▶ [Material provided]

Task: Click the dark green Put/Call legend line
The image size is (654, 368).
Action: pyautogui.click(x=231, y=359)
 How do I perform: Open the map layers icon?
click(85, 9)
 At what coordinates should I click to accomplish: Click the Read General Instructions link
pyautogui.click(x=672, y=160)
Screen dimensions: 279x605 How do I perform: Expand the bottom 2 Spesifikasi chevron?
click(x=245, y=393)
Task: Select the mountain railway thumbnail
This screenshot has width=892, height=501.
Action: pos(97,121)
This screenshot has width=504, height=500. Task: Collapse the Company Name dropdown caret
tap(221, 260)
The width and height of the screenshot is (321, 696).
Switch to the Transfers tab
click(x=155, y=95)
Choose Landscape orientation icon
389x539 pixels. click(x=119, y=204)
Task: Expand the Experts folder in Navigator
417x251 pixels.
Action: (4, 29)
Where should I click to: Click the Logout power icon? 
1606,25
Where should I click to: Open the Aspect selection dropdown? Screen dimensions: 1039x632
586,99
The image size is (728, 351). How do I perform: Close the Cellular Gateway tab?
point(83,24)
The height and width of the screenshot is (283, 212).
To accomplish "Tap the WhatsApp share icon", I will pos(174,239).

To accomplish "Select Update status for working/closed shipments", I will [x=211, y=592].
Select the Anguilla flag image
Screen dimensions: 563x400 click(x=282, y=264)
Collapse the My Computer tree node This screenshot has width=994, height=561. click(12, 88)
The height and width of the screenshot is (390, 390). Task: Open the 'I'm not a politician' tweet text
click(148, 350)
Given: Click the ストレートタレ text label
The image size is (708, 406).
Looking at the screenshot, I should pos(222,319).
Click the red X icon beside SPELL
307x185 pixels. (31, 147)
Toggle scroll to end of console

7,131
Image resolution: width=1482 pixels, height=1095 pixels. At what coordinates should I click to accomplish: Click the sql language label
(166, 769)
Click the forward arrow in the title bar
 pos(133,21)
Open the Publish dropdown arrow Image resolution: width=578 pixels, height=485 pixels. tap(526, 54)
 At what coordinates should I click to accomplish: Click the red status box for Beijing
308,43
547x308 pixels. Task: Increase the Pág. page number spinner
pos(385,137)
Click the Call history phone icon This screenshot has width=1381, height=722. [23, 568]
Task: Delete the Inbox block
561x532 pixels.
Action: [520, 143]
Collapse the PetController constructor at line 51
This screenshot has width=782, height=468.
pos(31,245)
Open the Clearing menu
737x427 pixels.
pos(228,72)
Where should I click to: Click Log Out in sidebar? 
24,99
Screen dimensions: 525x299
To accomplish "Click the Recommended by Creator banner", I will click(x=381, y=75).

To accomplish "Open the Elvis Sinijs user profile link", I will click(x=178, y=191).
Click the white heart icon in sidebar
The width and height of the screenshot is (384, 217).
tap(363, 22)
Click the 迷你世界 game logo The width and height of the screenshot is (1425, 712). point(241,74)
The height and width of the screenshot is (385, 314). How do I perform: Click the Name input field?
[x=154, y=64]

▶ [Exercise objective]
Type out the material above once more, exactly.

▶ [Output below]
Task: Click the dark green Put/Call legend line
The image size is (654, 368).
Action: pyautogui.click(x=231, y=359)
 How do I perform: Open the map layers icon?
click(85, 9)
 At what coordinates should I click to accomplish: Click the Read General Instructions link
pyautogui.click(x=672, y=160)
Screen dimensions: 279x605 How do I perform: Expand the bottom 2 Spesifikasi chevron?
click(x=245, y=393)
Task: Select the mountain railway thumbnail
This screenshot has width=892, height=501.
Action: pos(97,121)
This screenshot has width=504, height=500. Task: Collapse the Company Name dropdown caret
tap(221, 260)
The width and height of the screenshot is (321, 696).
Switch to the Transfers tab
click(x=155, y=95)
Choose Landscape orientation icon
389x539 pixels. click(x=119, y=204)
Task: Expand the Experts folder in Navigator
417x251 pixels.
Action: (4, 29)
Where should I click to: Click the Logout power icon? 
1606,25
Where should I click to: Open the Aspect selection dropdown? Screen dimensions: 1039x632
586,99
The image size is (728, 351). How do I perform: Close the Cellular Gateway tab?
point(83,24)
The height and width of the screenshot is (283, 212).
To accomplish "Tap the WhatsApp share icon", I will pos(174,239).

To accomplish "Select Update status for working/closed shipments", I will [x=211, y=592].
Select the Anguilla flag image
Screen dimensions: 563x400 click(x=282, y=264)
Collapse the My Computer tree node This screenshot has width=994, height=561. click(12, 88)
The height and width of the screenshot is (390, 390). Task: Open the 'I'm not a politician' tweet text
click(148, 350)
Given: Click the ストレートタレ text label
The image size is (708, 406).
Looking at the screenshot, I should pos(222,319).
Click the red X icon beside SPELL
307x185 pixels. (31, 147)
Toggle scroll to end of console

7,131
Image resolution: width=1482 pixels, height=1095 pixels. At what coordinates should I click to accomplish: Click the sql language label
(166, 769)
Click the forward arrow in the title bar
 pos(133,21)
Open the Publish dropdown arrow Image resolution: width=578 pixels, height=485 pixels. tap(526, 54)
 At what coordinates should I click to accomplish: Click the red status box for Beijing
308,43
547x308 pixels. Task: Increase the Pág. page number spinner
pos(385,137)
Click the Call history phone icon This screenshot has width=1381, height=722. [23, 568]
Task: Delete the Inbox block
561x532 pixels.
Action: [520, 143]
Collapse the PetController constructor at line 51
This screenshot has width=782, height=468.
pos(31,245)
Open the Clearing menu
737x427 pixels.
pos(228,72)
Where should I click to: Click Log Out in sidebar? 
24,99
Screen dimensions: 525x299
To accomplish "Click the Recommended by Creator banner", I will click(x=381, y=75).

To accomplish "Open the Elvis Sinijs user profile link", I will click(x=178, y=191).
Click the white heart icon in sidebar
The width and height of the screenshot is (384, 217).
tap(363, 22)
Click the 迷你世界 game logo The width and height of the screenshot is (1425, 712). point(241,74)
The height and width of the screenshot is (385, 314). How do I perform: Click the Name input field?
[x=154, y=64]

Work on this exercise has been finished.